Objective coverage of church-state and religious liberty developments, with extensive links to primary sources.
Saturday, July 16, 2011
9th Circuit Now Says Recruitment Portion of DADT Can Be Implemented On Congress' Timetable
Once again, the U.S. 9th Circuit Court of Appeals has changed the rules on enforcement of the military's "Don't Ask, Don't Tell" policy. Last October, a district court enjoined enforcement of DADT. In November, the 9th Circuit stayed that injunction, allowing enforcement of DADT pending appeal. However on July 7, the 9th Circuit lifted the stay, reinstituting the enforcement ban. (See prior posting.) Now, in an order handed down yesterday in response to an emergency motion for reconsideration, in Log Cabin Republicans v.
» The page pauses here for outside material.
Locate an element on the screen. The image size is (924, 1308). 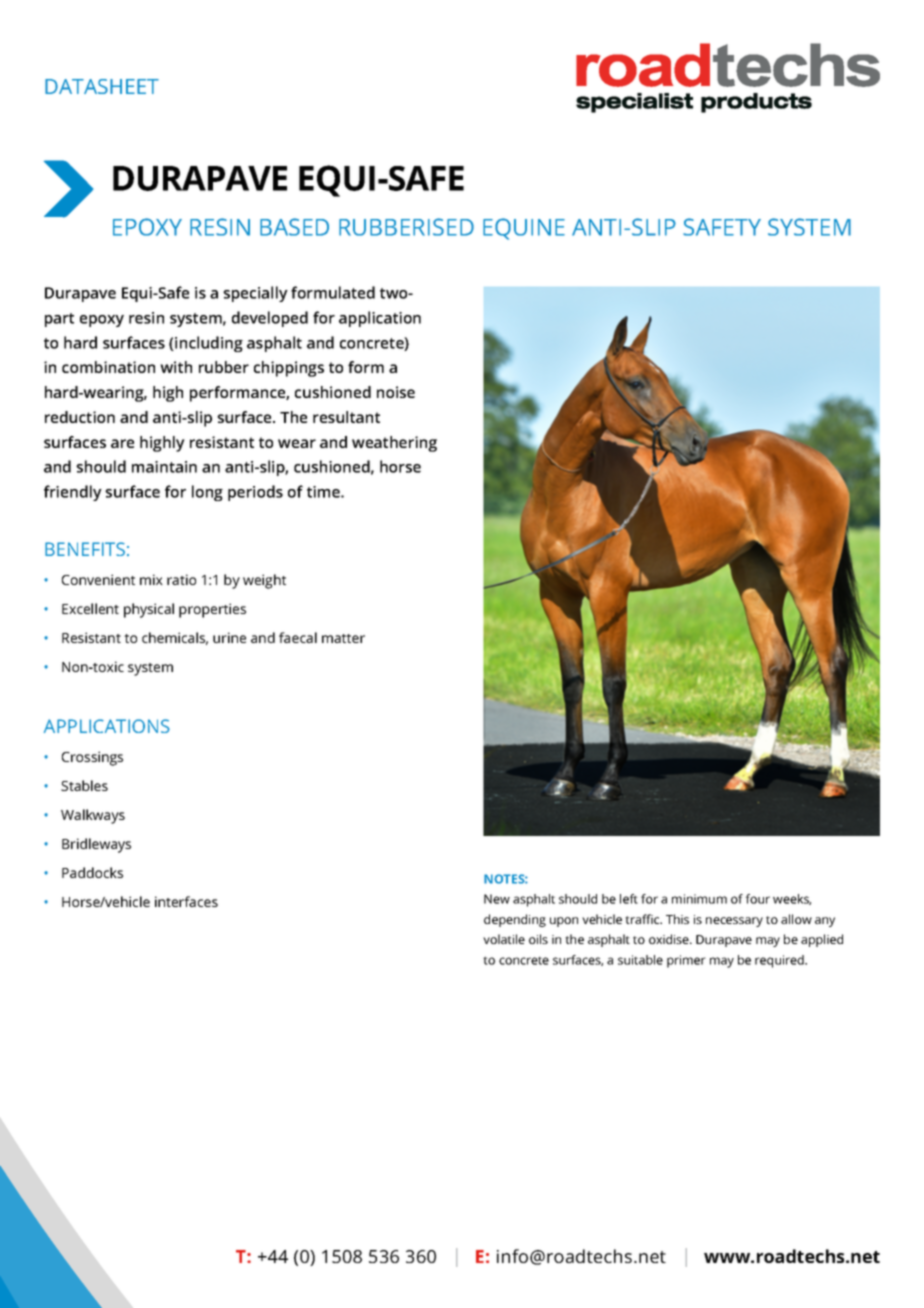
long is located at coordinates (207, 493).
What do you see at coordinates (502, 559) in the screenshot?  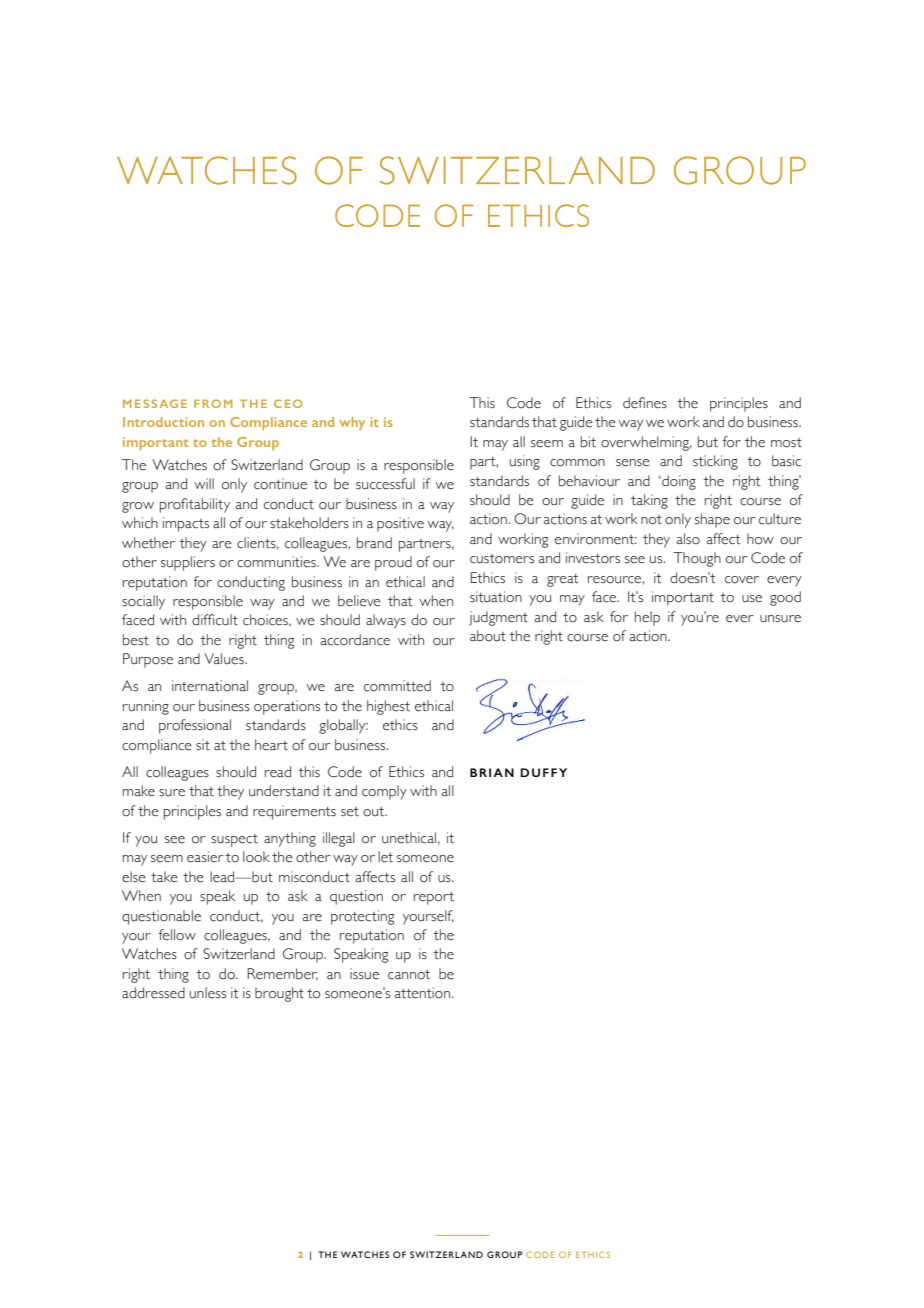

United States, (9th Cir., July 15, 2011), the court changed its mind again and permitted enforcement of one aspect of DADT. Under the ruling, the military may not investigate, penalize or discharge any current service members under DADT. However the military does not need to change its recruiting practices at this time. As reported by the Washington Blade, the military may for now continue to apply DADT to prevent openly gay individuals from enlisting in the military. Instead the military will apparently be able to implement an end to DADT recruiting practices on its own timetable as set out in Congressional repeal legislation passed last year. Explaining its order, the 9th Circuit said that the government had not informed the court how far along it was in implementation of the Congressional DADT repeal. However the court also ordered the government to file additional information explaining why it had failed to previously give the court this information.